» WORK TO DO:
1 – Reproduce the Corsair plane thread from "I have one that" to "(May 30, 2008)".
2 – In the Corsair plane thread:
(a) What company is behind Corsair planes?
(b) In what decade did DaleM conclude his Corsair was made?
(c) According to Loren, which kind of frog is better?
3 – In the Corsair plane thread, why was the original poster's online search for these planes difficult?

» SELECTED PASSAGE:
## BEGIN

# Corsair Woodworking planes???? Does any one know??



## ringore (Apr 14, 2011)

I came across a vintage #4 plane on ebay. It's a Corsair. Does anyone know anything about them?? I have not heard of them.


----------



## crank49 (Apr 7, 2010)

Man, this post had me really confused for a while. When you said *Corsair* and *vintage* and *plane* in the same sentence, my brain was stuck on the famous WWII fighter plane. Then, upon re-reading I picked up on the #4 and plane. Totally different thing. Funny how the brain works.


----------



## ringore (Apr 14, 2011)

Yeah, sorry about that. It did make it tough to google as well, I kept getting info on airplanes or wood model airplanes. I did find a little out about them. The company is Great Neck Tools.


----------



## DaleM (Feb 18, 2009)

I have one that had belonged to my Father-in-law along with a few other planes. It works okay, but is not considered to be worth much. I found some info on it once, but I can't remember where. I figured out mine was made sometime in the 60s. If yours looks like the one in this pic, (second plane from the left) it's probably around the same age. Also, the block plane blade was already in the shoulder plane when I got it in case you're wondering why that one looks weird.


----------



## Loren (May 30, 2008)

I think they are handyman-grade planes. Check to see if the
frog is machined iron or stamped and formed steel. The machined
ones are better.


----------



## DaleM (Feb 18, 2009)

The Corsair I have, in the pic above, definitely does not have a stamped frog, but it appears to be cast rather than machined. Either way, it is a solid worker plane, but does have more play in the adjustments than I would like.


----------

## END

» RECORD EXTRACTS:

## BEGIN

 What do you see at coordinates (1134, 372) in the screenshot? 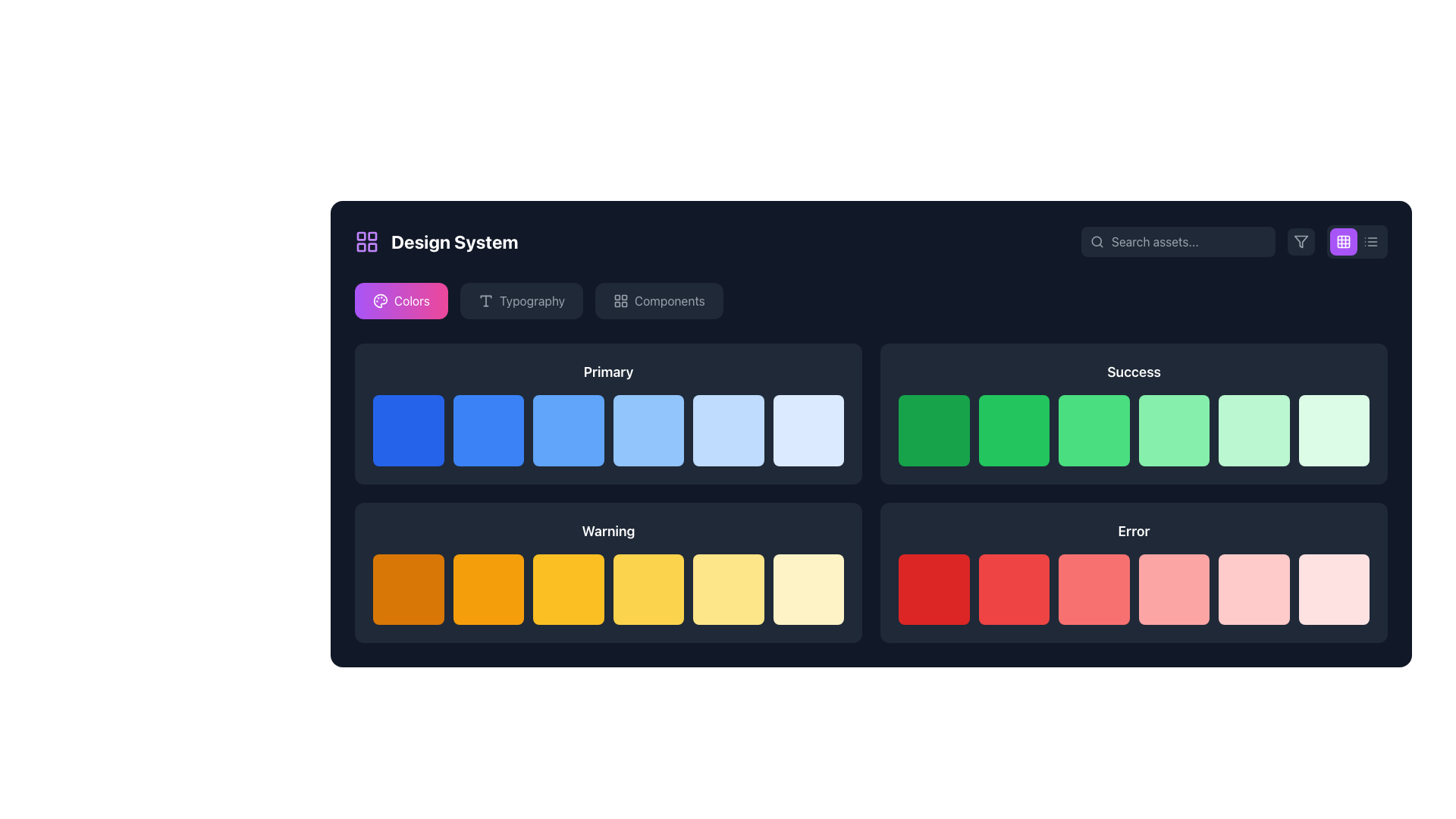
I see `the text label that displays 'Success' in a bold, white font, styled prominently against a dark background, located in the top-right section of the interface` at bounding box center [1134, 372].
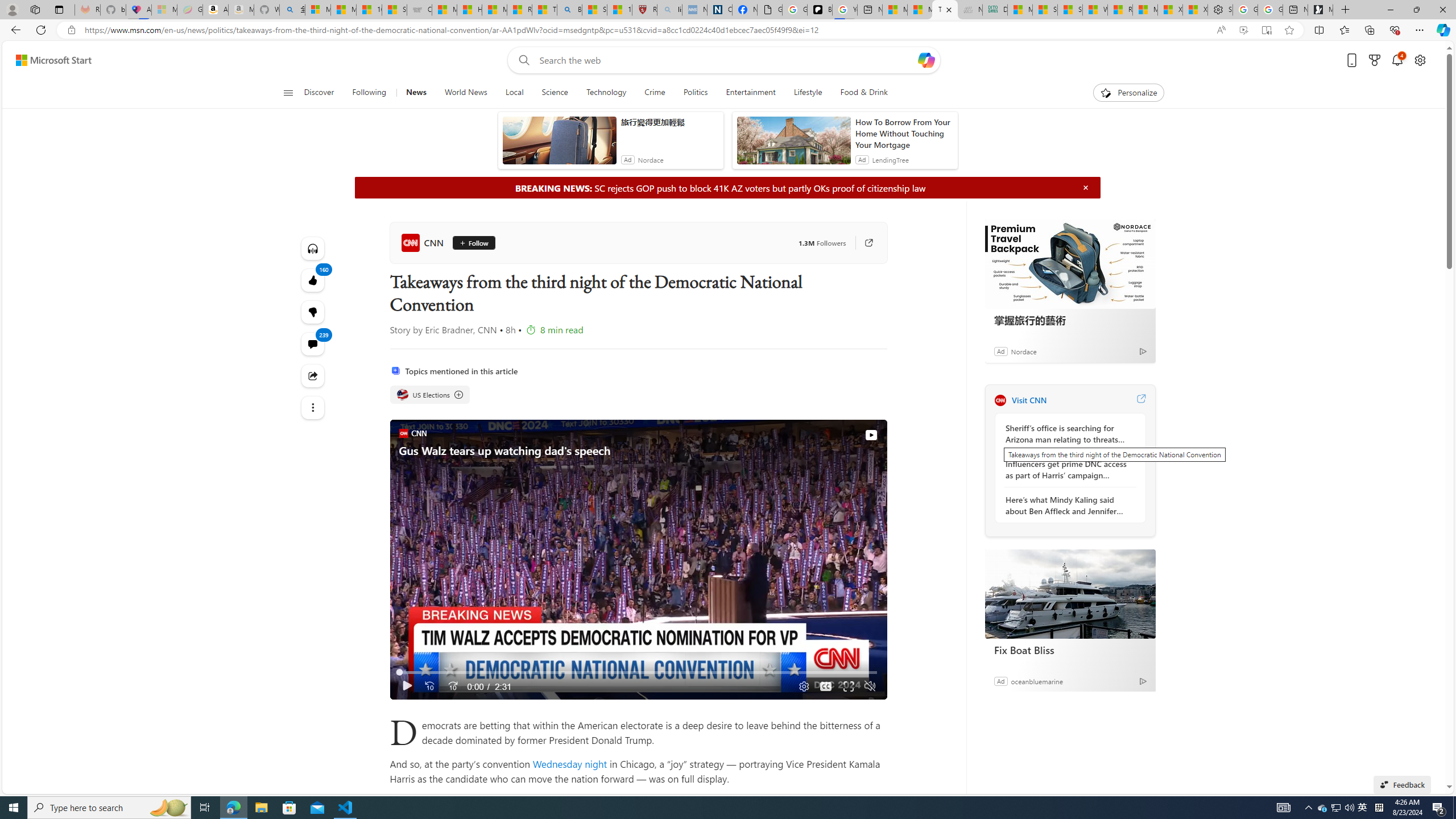  Describe the element at coordinates (313, 248) in the screenshot. I see `'Listen to this article'` at that location.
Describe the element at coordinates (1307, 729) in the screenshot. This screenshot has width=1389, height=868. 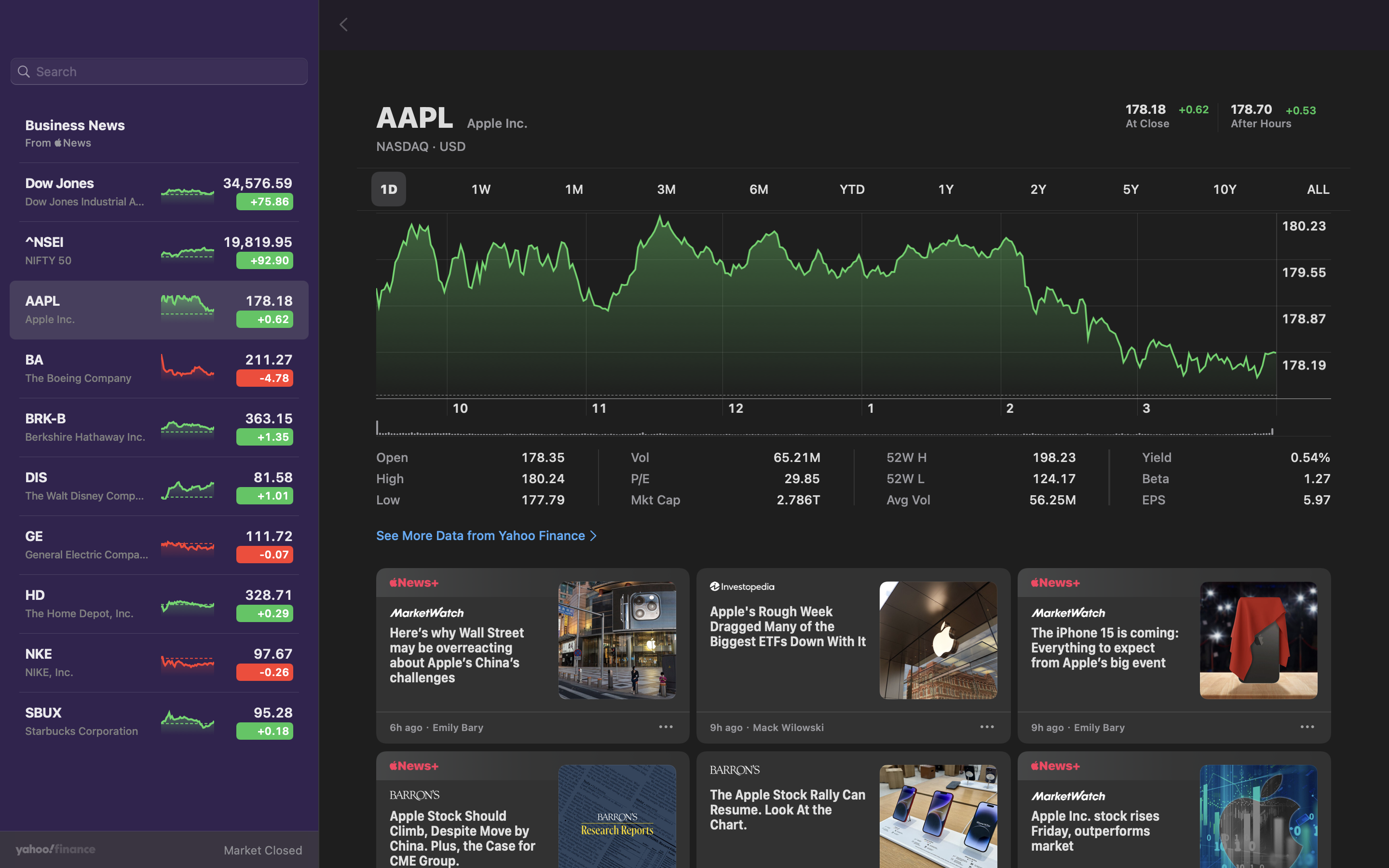
I see `Engage the "3 dots" icon to expand further options` at that location.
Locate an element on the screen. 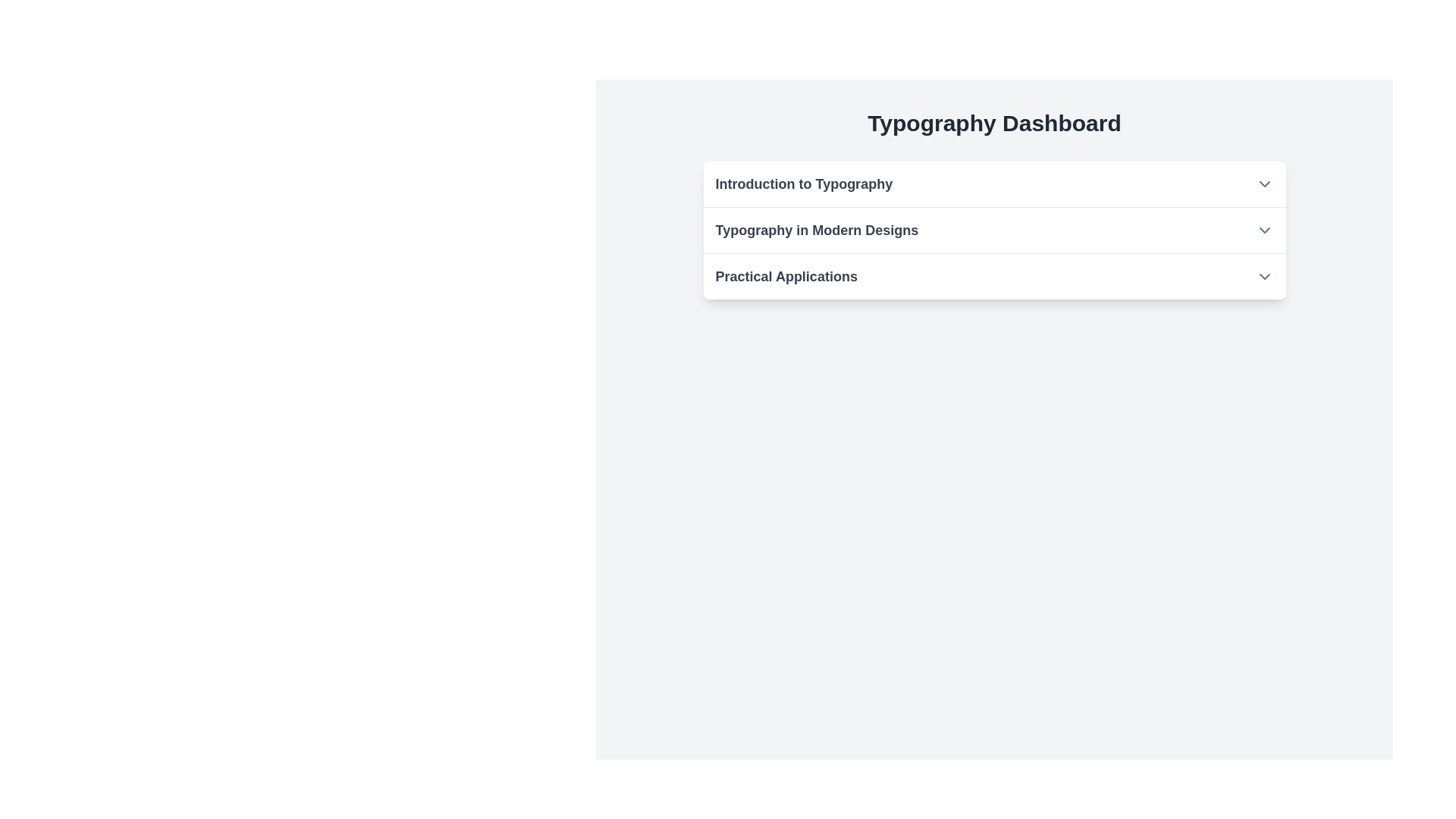 This screenshot has width=1456, height=819. the 'Typography in Modern Designs' button-like interactive item is located at coordinates (994, 231).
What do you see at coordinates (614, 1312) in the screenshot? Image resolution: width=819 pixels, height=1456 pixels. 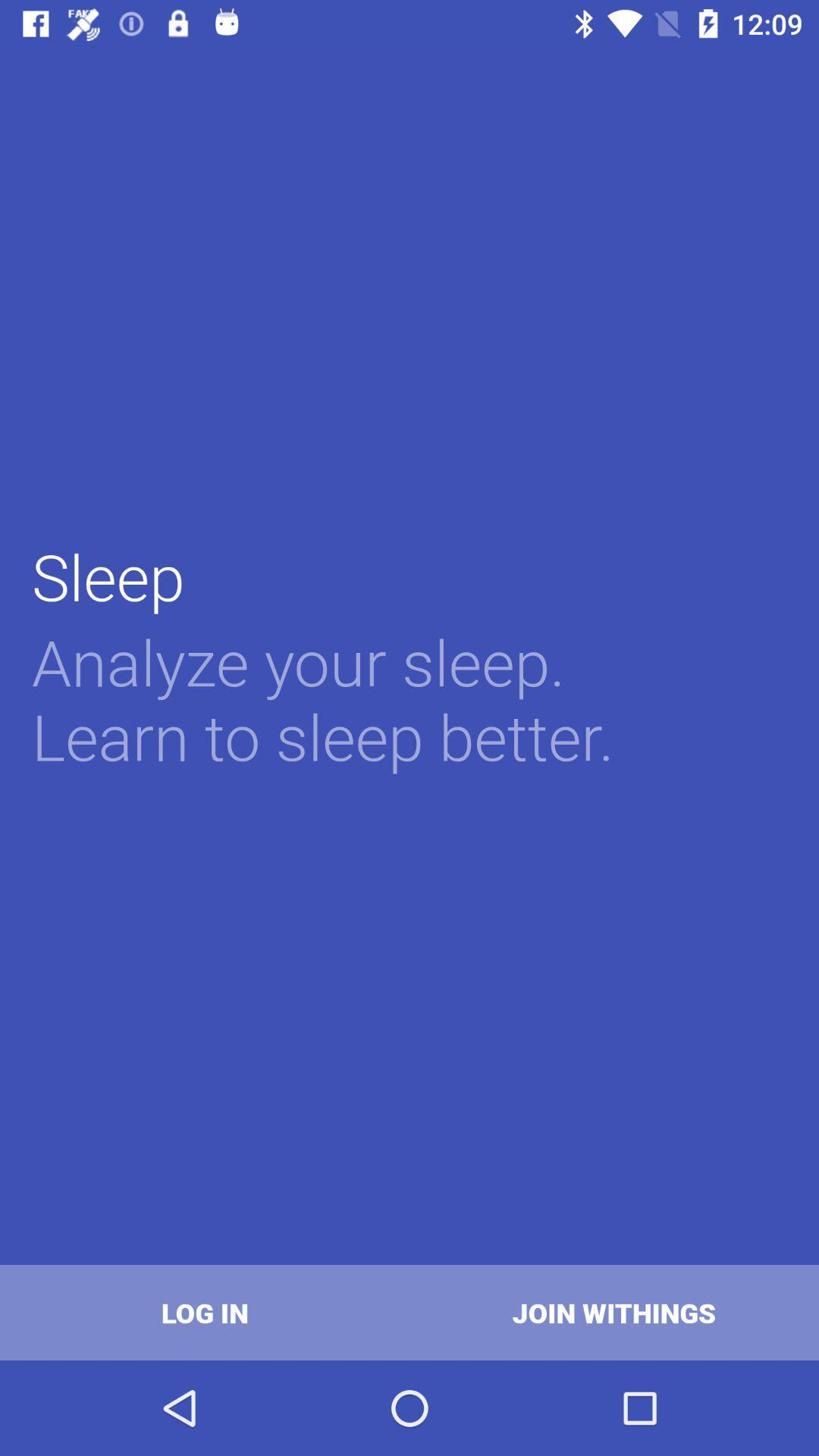 I see `join withings` at bounding box center [614, 1312].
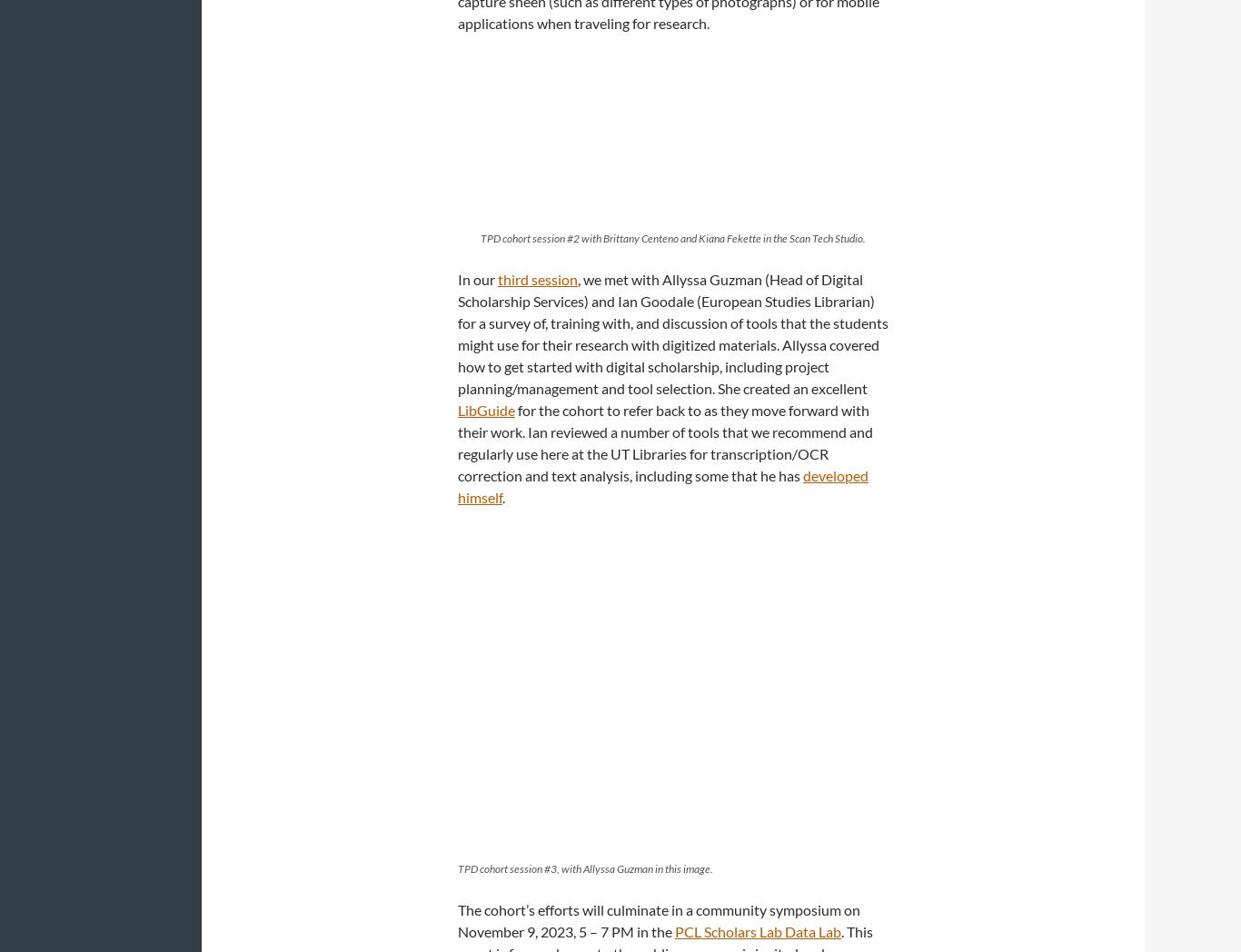  What do you see at coordinates (659, 920) in the screenshot?
I see `'The cohort’s efforts will culminate in a community symposium on November 9, 2023, 5 – 7 PM in the'` at bounding box center [659, 920].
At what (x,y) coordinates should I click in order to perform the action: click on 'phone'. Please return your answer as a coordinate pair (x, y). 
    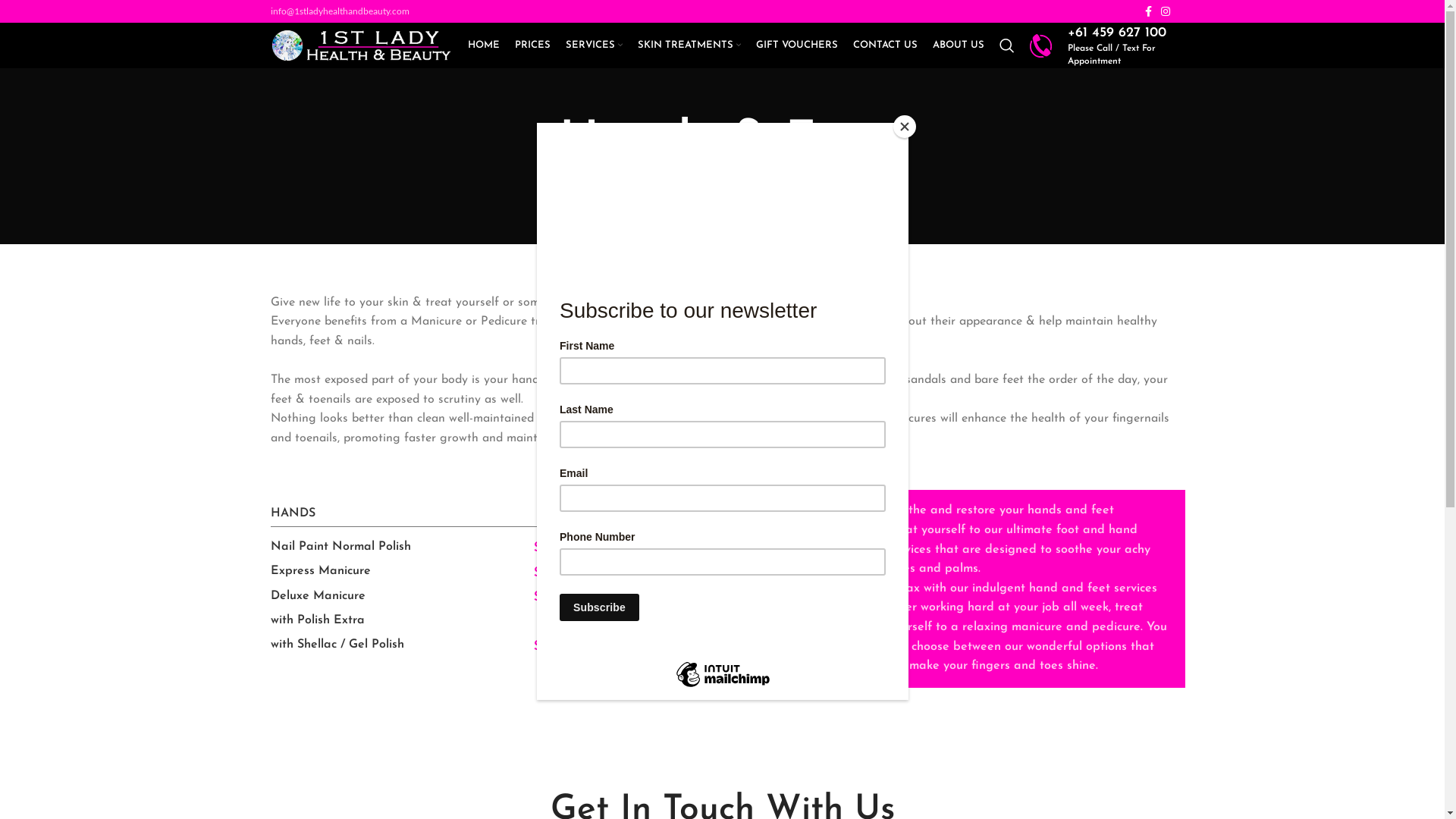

## END

» SOLUTION LIST:
1 –
I have one that had belonged to my Father-in-law along with a few other planes. It works okay, but is not considered to be worth much. I found some info on it once, but I can't remember where. I figured out mine was made sometime in the 60s. If yours looks like the one in this pic, (second plane from the left) it's probably around the same age. Also, the block plane blade was already in the shoulder plane when I got it in case you're wondering why that one looks weird.


----------



## Loren (May 30, 2008)

2 –
(a) Great Neck Tools.
(b) The 60s.
(c) The machined iron ones.

3 – The name Corsair brought up results about airplanes instead. The searches kept returning information on airplanes or wood model airplanes rather than the woodworking plane.